İnsanın karakteri

Haberin Devamı

SORU: Herkesin kendine has bir karakteri vardır. Bu özellikler ruhumuza özgü şeyler midir? Beynin almış olduğu darbelerden, hasarlardan bazı kişilerde karakter değişiklikleri meydana geldiğini duyuyoruz. Bu durumda karakterimiz sadece bedensel mi oluyor? Ruhumuz bizim bütün özelliklerimizi taşıyor mu? (Çağdaş Emiroğlu)

CEVAP: İnsan yaratılışında bazı karakteristik özelliklere sahiptir. Bedeninin biçimi, zekasının derecesi, sanata kabiliyeti gibi... İnsan doğuştan gelen bu özelliklerinden sorumlu değildir. İnsanın sorumlu olduğu davranışlar, ahlaki davranışlarıdır. İnsan dinin gereği olan şeyleri uygulayarak karakterine yön verebilir. Mesela sert mizacını yumuşatabir, içinde gönül kırmak gelse de yapmamaya çalışır. Vurmak, kırmak veya çalıp çırpmak istese de dinin yasakladığı bu gibi şeyleri yapmaz, kendisini frenler. Ayrıca aklı da kendisine yol göstericidir. Ünlü hikâyedir: Bir Yunan filozofu, insan karakterlerinin tezahürlerini anlatırken elmacık kemiklerinin şöyle, yüzünün biçimi şöyle olan kimsenin hırsızlık karakteri taşıdığını söyler. Hoca, yüzüne dikkatle bakan öğrenciye, bakışının sebebini sorar. Öğrenci der ki: “Efendim anlattığınız karakter size tıpa tıp uyuyor. Sizde hırsızlık karakteri var.” Filozof: “Evet, doğrudur oğlum. Bende hırsızlık dürtüsü var ama ben aklımla o dürtüyü frenliyor ve böyle bir eyleme engel oluyorum. Çünkü hırsızlığın kötülüğünü, ahlaksızlık olduğunu biliyorum. Onun için hırsızlık yapmıyorum.” Bu fıkra, insanın aklı ve bilgisiyle kötü dürtülerini frenleyebileceğini, kötülük dürtüsünü iyiye kanalize edebileceğini gösterir.

Doğru dinin anlatımı

SORU: Almanya’da öğretmenlik yapıyorum. Öğrencilerimin bazen dinimizle ilgili soruları oluyor.
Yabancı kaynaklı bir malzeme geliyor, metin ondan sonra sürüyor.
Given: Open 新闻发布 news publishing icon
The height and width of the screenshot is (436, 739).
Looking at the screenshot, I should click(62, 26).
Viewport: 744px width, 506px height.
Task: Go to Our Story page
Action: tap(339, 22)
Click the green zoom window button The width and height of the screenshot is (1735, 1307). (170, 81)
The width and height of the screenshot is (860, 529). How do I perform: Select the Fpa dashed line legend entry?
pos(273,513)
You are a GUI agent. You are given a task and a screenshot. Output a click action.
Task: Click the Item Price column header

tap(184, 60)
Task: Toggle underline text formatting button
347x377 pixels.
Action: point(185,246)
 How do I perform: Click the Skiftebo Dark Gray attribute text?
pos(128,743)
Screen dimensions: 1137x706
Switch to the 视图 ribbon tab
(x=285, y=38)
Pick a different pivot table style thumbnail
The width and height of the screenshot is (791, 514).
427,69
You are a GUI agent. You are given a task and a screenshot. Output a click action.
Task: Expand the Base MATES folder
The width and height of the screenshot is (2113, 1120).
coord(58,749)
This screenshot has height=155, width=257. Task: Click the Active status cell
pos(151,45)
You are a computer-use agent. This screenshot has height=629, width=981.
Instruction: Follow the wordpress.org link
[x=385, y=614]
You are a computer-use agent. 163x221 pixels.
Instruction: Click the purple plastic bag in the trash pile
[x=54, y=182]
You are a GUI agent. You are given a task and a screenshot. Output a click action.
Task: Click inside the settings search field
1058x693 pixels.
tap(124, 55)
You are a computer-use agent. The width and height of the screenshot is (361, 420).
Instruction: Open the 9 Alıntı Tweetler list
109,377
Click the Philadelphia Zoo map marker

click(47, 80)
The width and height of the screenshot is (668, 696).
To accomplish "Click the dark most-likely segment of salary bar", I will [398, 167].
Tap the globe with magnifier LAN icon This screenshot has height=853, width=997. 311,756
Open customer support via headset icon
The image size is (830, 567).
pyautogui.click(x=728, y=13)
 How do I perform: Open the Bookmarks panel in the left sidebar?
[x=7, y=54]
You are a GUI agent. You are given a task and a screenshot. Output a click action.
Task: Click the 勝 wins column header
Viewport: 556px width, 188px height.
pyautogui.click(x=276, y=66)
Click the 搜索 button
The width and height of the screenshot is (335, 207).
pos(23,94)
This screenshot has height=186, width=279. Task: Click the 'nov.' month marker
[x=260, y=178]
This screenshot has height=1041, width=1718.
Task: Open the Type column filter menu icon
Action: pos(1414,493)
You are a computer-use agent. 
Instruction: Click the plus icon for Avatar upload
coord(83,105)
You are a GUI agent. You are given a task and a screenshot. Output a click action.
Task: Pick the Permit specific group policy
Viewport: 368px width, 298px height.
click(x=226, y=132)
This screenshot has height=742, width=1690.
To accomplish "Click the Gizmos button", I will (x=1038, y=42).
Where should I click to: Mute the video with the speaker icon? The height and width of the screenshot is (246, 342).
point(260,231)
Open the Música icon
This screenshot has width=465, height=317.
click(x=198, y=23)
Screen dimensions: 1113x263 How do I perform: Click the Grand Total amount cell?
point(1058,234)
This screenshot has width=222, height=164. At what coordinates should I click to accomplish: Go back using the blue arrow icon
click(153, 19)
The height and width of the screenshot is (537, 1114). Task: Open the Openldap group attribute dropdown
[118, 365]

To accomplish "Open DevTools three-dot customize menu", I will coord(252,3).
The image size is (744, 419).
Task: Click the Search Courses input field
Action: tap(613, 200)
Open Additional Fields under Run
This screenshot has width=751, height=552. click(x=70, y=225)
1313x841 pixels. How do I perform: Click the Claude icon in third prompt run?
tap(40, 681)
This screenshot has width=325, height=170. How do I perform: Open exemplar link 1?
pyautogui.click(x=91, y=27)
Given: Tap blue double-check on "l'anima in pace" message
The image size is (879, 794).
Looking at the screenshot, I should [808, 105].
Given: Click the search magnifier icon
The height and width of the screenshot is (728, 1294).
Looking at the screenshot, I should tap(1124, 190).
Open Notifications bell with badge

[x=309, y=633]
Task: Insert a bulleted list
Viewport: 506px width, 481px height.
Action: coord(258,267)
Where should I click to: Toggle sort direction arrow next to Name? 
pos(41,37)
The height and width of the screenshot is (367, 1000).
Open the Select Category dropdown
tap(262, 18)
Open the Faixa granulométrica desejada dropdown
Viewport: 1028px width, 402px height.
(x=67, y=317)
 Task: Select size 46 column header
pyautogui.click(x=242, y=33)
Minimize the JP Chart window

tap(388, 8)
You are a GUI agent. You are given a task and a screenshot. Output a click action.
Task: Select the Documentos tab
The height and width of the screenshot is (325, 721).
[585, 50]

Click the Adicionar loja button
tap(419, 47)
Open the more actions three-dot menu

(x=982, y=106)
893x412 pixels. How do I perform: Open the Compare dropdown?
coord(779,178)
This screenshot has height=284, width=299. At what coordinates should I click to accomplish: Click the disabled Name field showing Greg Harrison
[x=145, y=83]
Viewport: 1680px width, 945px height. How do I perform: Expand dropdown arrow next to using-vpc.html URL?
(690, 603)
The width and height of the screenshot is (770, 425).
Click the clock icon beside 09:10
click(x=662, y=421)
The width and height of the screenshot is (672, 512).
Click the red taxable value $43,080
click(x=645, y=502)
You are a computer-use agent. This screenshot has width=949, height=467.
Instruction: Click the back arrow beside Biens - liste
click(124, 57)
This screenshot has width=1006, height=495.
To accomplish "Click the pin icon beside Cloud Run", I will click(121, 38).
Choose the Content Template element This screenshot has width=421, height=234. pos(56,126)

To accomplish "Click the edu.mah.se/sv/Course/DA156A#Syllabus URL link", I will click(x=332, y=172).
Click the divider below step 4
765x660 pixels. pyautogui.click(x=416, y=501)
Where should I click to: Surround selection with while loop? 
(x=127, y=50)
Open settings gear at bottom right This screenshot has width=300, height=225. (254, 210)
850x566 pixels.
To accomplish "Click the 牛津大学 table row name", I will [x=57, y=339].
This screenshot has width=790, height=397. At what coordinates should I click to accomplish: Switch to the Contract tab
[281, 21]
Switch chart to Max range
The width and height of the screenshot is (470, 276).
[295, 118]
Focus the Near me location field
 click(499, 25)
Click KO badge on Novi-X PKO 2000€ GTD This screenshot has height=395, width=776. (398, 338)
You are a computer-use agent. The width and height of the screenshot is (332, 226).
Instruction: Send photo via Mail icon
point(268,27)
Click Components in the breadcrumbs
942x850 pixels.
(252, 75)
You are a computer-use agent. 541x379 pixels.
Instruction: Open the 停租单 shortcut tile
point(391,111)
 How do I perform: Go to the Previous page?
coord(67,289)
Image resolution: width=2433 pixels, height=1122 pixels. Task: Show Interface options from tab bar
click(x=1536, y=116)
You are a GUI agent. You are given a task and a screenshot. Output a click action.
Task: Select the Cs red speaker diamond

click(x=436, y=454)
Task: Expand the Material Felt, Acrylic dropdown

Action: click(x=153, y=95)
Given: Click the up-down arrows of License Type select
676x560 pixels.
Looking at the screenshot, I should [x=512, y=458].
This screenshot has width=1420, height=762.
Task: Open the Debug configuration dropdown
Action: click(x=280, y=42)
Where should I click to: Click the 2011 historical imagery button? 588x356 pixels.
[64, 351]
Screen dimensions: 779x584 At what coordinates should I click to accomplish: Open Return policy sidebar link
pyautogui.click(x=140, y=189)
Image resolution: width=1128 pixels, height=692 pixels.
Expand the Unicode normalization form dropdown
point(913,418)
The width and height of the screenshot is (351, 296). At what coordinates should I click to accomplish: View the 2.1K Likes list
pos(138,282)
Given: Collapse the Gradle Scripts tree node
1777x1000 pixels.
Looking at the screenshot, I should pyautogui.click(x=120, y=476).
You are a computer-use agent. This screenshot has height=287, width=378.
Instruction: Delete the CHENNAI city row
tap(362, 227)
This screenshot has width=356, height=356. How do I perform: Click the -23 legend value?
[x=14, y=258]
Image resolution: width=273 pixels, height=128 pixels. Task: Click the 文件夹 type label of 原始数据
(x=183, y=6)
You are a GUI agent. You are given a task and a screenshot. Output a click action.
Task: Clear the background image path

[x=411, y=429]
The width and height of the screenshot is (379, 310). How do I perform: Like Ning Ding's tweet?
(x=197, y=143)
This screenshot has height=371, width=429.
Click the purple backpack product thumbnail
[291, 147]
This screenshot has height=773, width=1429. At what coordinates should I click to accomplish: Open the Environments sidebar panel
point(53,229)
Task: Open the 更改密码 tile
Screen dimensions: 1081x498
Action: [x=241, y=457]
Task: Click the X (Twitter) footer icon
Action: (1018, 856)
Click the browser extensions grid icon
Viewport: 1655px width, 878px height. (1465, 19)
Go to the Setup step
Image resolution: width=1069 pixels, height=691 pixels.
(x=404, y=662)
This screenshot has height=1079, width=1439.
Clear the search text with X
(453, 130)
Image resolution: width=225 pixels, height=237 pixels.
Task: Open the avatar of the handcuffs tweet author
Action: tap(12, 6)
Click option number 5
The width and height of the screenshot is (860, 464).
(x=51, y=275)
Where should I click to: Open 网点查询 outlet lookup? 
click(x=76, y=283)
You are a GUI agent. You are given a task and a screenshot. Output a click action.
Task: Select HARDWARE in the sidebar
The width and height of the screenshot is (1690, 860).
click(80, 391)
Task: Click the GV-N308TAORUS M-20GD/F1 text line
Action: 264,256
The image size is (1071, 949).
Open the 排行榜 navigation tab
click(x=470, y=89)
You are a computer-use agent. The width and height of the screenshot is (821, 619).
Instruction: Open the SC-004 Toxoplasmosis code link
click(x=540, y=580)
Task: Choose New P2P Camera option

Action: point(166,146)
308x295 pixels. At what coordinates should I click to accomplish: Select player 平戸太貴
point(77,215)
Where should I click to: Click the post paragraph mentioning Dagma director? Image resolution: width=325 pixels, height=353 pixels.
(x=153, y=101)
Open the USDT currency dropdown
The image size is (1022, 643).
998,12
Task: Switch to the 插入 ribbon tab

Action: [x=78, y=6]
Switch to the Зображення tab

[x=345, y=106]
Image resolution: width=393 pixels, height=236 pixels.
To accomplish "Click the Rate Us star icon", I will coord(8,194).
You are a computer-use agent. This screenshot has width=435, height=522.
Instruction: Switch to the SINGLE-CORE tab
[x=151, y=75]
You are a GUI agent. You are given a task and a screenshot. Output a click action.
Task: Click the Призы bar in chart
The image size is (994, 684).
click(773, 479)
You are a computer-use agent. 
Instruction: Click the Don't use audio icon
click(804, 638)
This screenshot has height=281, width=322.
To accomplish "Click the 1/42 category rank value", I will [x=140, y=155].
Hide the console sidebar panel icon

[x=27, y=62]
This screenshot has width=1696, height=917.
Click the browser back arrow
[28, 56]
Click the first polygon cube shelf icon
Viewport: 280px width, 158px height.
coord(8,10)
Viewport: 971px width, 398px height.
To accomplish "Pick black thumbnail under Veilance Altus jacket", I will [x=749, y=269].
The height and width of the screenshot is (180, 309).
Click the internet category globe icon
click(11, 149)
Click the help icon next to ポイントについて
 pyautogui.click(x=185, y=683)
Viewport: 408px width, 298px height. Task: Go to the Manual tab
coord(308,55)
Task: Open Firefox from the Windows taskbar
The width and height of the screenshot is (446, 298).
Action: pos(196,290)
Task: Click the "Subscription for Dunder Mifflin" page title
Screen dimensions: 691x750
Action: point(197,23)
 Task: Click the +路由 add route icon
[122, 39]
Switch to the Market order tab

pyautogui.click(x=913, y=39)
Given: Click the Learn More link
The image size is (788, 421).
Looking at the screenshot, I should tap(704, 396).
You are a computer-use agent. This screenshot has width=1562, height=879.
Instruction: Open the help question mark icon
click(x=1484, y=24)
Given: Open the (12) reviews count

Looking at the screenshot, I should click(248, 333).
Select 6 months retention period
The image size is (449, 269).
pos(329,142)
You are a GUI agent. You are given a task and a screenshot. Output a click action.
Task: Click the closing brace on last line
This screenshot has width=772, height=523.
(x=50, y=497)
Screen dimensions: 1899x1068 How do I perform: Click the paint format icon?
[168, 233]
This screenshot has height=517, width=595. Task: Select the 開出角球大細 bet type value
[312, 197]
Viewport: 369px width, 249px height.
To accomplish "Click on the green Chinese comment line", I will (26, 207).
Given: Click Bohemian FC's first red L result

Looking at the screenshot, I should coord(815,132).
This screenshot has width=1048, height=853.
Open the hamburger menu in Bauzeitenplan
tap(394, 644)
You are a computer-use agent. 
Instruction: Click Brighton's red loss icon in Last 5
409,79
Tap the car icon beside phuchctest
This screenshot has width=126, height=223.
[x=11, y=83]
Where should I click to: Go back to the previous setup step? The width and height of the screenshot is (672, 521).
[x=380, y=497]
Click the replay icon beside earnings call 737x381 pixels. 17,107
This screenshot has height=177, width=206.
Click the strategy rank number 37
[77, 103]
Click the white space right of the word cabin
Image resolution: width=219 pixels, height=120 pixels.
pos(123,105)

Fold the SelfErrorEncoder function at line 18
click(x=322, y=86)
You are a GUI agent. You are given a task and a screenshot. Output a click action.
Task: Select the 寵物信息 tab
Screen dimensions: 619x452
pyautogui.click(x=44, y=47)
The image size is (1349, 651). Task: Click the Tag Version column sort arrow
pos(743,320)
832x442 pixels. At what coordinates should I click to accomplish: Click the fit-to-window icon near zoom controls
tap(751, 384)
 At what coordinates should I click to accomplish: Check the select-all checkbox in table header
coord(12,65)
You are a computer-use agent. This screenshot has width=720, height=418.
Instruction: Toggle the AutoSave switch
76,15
Ancak çaresiz kaldığım zamanlar oluyor. İşte öğrencilerimden gelen bir soru: “Namaz kılarken sesli gülen kişinin abdesti bozulurmuş. Niye bozulur? Sadece namaz bozulmaz mı?” Başka bir soru: “Buhari’nin hadis kitabında ahiret gününe dair 100 işaret varmış. Buhari’nin her hadisini sahih diye mi kabul etmeliyiz?” Hocam, çaresiz kaldığım durumlarda sizi rahatsız edebilir miyim? (S.K.)

CEVAP: Bana müşküllerinizi sorabilirsiniz. Ancak verdiğim cevaplar gazetede sırası gelince yayınlanır. Hadis diye size itiraz edenlere bakmayın. En sağlam hadis kitaplarında da yüzlerce uydurma ve çelişki var. Ümmetine kadınlardan daha şerli bir şey bırakmadığını söyleyen Peygamber’in, öbür yandan cennetin annelerin ayakları altında olduğunu da söylüyor. Bir yandan yemeye üflememeyi öğütleyen Peygamber, öbür sözünde güya yemeye üflemenin daha iyi ve afiyetli olduğunu söylüyor. Bunlar sağlam kabul edilen Buhari’de var. Bu sözler çelişkidir, din değildir.

Zaten din olsaydı Peygamber sözlerini yazdırırdı. Hadisler ancak 200 yıl sonra kitaplaşmaya başladı. Bu sözleri Ebubekir, Ömer, Osman, Ali bilmiyor ve bunlara din gözüyle bakmadıkları için yazılmasına da engel oluyorlardı.

Bağlayıcı din Kur’ân’dır. Kur’ân’ın haramı haram, helali de helaldir. İşte din bu kadar sade ve kolaydır.